- Trabajo pedido:
- a) Indica si cada afirmación coincide con el texto sobre Koontz y King: (i) Stephen King publicó Apocalipsis en 1978; (ii) el virus de la novela de Koontz se llama Wuhan-400; (iii) Koontz situó la acción en los Estados Unidos. Contesta sí o no y cita entre comillas las palabras del texto que lo deciden.
- b) Sigue escribiendo el texto sobre Koontz y King a partir de su última frase.

- Bloque de texto:
*****

¿Y si la realidad ha estado leyendo a Dean Koontz y no a Stephen King?

Apenas tenemos mapas de ficción del principio del fin del mundo. Quizá por eso asaltamos supermercados cuando parece que se acerca.

El año 1978, Stephen King publicó una novela, Apocalipsis, en la que la humanidad se extinguía por un aparentemente ridículo catarro. Tres años después, su entonces aún amenazante némesis, Dean R. Koontz, hizo lo que tendía a hacer en aquel entonces, cuando aún creía que podía no solo pisarle los talones sino llegar a apartarlo del camino. 

Publicar una novela que tenía el mismo aspecto, solo que desde un punto de vista contrario. Es decir, si King se centraba en los supervivientes a la catástrofe años después del fin de la pandemia, Koontz –¿se dan cuenta lo divertido del antiespejo de la propia elección del nombre de Dean, King-Koontz?– lo hacía en el laboratorio que creaba el virus con, por supuesto, una historia de familia desestructurada –madre e hijo, solos ante el peligro– de por medio.La casualidad, o no, ha convertido estos días a Koontz en una especie de Nostradamus de lo bacteriológico catastrofista. 

¿Por qué? Koontz fue más lejos que King también en aquella ocasión, como ya lo había hecho antes, en un intento por distanciarse de lo que en publicidad se llamaría la marca líder, es decir, aquello que primero te viene a la cabeza cuando piensas, en este caso, en la literatura de terror. Y no solo por convertir el aparentemente inocuo pero letal catarro de King en una neumonía casi instantánea e igualmente mortal sino porque alejó cualquier peligro de los Estados Unidos, por entonces, en plena Guerra Fría aún con la URSS, y lo situó en la improbable ciudad china de Wuhan. 

En concreto, en un laboratorio encargado de fabricar tan letal virus, llamado Wuhan-400. Es decir, el virus en cuestión sería una arma bacteriológica china, literalmente “la más peligrosa de la década”. ¿Seguimos para bingo nostradámico? Koontz sitúa la acción a finales de 2019 y principios de 2020. Leído esto, es lógico preguntarse: ¿y si la realidad ha estado leyendo a Dean Koontz y no a Stephen King?

*****

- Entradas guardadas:
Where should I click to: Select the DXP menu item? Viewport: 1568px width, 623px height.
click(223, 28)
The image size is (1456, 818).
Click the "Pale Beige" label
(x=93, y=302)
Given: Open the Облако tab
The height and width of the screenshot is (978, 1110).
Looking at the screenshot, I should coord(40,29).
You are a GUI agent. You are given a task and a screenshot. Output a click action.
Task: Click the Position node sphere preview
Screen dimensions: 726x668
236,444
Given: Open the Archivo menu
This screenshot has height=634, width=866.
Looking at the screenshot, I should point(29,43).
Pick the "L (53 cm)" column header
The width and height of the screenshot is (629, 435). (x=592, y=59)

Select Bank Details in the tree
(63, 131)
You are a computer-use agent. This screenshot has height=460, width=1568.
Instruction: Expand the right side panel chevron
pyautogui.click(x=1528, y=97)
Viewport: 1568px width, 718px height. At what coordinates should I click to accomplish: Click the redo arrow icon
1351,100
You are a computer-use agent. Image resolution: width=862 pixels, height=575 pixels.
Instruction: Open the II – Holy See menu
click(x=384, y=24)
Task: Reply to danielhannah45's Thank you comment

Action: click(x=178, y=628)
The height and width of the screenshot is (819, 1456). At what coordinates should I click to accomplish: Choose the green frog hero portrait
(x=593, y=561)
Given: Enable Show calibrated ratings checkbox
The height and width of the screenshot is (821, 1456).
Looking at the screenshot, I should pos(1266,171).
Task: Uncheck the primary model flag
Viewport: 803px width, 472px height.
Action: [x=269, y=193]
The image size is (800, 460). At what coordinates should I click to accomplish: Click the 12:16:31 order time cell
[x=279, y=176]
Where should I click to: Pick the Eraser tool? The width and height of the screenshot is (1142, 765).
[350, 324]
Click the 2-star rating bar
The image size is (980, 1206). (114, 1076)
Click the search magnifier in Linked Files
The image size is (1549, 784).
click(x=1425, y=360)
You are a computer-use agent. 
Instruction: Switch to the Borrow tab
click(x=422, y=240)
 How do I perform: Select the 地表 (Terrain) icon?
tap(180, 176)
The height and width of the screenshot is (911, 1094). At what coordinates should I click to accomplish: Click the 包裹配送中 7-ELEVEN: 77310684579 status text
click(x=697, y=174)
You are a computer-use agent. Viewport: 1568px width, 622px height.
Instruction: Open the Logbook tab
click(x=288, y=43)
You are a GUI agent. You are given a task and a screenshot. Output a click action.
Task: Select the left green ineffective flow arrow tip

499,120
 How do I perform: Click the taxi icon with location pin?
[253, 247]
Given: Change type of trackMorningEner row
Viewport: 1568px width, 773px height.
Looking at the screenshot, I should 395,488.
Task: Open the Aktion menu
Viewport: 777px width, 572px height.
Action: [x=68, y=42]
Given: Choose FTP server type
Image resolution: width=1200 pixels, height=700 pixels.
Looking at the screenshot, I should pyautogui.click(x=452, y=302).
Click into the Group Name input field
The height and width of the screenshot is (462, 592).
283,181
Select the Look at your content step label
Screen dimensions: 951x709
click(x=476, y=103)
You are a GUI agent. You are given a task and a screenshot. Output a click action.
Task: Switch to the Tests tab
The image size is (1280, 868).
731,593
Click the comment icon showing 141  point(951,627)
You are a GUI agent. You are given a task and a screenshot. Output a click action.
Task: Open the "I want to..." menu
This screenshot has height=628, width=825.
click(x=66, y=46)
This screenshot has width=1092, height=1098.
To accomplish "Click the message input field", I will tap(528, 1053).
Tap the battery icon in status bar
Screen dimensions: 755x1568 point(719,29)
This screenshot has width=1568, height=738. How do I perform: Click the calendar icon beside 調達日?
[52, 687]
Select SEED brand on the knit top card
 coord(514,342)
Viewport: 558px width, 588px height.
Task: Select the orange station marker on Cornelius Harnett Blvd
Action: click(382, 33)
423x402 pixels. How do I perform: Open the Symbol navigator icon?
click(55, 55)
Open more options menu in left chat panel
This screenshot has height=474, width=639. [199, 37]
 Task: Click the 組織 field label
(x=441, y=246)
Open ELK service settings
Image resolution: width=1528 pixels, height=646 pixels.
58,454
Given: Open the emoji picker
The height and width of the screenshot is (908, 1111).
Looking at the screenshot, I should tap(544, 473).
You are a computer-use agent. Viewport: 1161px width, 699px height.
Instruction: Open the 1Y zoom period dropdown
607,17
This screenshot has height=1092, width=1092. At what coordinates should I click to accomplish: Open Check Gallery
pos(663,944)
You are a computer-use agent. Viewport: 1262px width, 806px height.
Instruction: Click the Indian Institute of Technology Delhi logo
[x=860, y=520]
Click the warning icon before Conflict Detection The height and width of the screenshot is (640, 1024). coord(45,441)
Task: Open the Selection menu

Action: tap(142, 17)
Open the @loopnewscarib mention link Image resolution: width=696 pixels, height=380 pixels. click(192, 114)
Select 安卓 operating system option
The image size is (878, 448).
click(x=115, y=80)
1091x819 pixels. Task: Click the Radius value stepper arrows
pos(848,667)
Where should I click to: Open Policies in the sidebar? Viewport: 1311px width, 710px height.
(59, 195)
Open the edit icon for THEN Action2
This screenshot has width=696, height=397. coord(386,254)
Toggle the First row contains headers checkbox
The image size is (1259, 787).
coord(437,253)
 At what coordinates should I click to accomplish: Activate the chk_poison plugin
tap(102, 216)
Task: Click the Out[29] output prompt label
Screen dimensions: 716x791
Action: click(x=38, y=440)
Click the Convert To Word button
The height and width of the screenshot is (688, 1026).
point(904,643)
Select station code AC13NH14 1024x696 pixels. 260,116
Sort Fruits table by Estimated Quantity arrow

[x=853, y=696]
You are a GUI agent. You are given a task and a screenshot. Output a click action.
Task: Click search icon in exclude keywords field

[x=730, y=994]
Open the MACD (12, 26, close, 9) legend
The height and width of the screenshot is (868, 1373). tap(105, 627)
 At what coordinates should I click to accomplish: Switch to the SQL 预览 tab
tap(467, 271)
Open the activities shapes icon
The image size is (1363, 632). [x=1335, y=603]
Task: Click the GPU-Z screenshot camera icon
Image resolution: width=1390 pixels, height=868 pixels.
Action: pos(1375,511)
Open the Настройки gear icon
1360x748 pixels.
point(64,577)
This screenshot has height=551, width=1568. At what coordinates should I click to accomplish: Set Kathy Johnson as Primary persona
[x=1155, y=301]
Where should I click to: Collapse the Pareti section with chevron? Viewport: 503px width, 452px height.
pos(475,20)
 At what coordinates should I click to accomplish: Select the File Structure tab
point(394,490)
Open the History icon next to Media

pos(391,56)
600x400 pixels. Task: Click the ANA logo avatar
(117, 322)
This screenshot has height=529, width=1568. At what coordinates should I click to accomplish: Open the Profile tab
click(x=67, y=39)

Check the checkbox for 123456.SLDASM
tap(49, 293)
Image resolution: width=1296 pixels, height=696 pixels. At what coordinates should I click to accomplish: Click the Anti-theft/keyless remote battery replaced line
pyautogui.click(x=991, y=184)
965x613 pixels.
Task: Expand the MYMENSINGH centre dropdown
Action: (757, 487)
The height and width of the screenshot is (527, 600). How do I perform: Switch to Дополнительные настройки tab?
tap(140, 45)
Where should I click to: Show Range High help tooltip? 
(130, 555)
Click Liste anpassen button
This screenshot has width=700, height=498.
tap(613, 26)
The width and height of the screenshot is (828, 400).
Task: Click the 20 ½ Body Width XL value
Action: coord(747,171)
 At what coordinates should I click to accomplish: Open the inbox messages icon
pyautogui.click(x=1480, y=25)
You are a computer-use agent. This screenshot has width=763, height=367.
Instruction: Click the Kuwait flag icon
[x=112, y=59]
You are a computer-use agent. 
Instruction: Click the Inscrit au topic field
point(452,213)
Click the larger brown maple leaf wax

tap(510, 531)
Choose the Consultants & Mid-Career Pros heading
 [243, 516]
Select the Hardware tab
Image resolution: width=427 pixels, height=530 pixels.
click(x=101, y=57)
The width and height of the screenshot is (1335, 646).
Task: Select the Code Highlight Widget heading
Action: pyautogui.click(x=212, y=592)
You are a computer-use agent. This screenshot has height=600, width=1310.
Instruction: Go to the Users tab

*****

- Resultados por tarea:
- a)
(i) Sí: "El año 1978, Stephen King publicó una novela, Apocalipsis".
(ii) Sí: "en un laboratorio encargado de fabricar tan letal virus, llamado Wuhan-400".
(iii) No: "alejó cualquier peligro de los Estados Unidos".

- b)
El asalto a los supermercados tras decretarse no ya el estado de alarma sino un confinamiento de carácter solidario –que fue endureciéndose a medida que pasaban no los días sino las horas–, en España e Italia, tiene mucho, para los lectores de novelas apocalípticas y postapocalípticas, de intento de seguir un mapa trazado desde el fin o el posfin del mundo. Porque son pocas las novelas preapocalípticas, y buena parte de ellas se centraban, hasta hacía no demasiado, en el corte eléctrico. 

Tanto miedo le tenía nuestra sociedad al fin de la información que lo que más temía no era la muerte, sino que ésta dejase de llegar. Hasta cuando empieza a acabarse el mundo en la reciente Los últimos, de Hannah Jameson (RBA), lo que más aterra al protagonista, aislado en un hotel de Suiza, es que las notificaciones del inicio del fin dejen de llegar a su teléfono móvil, y no que estén muriendo cientos de miles de personas en imprevistos ataques nucleares.

Así pues, hay una pandemia en marcha y asaltamos los supermercados porque eso es lo que nos ha dicho que debe hacerse la ficción apocalíptica, porque una pandemia tiene aspecto de fin del mundo en marcha y, cuando el mundo empieza a acabarse, no basta con que te digan que los suministros de las tiendas están garantizados. ¿Cómo van a estarlo? 

Necesitamos una ficción que asuma que el mundo puede empezar a acabarse y tardar mucho en hacerlo.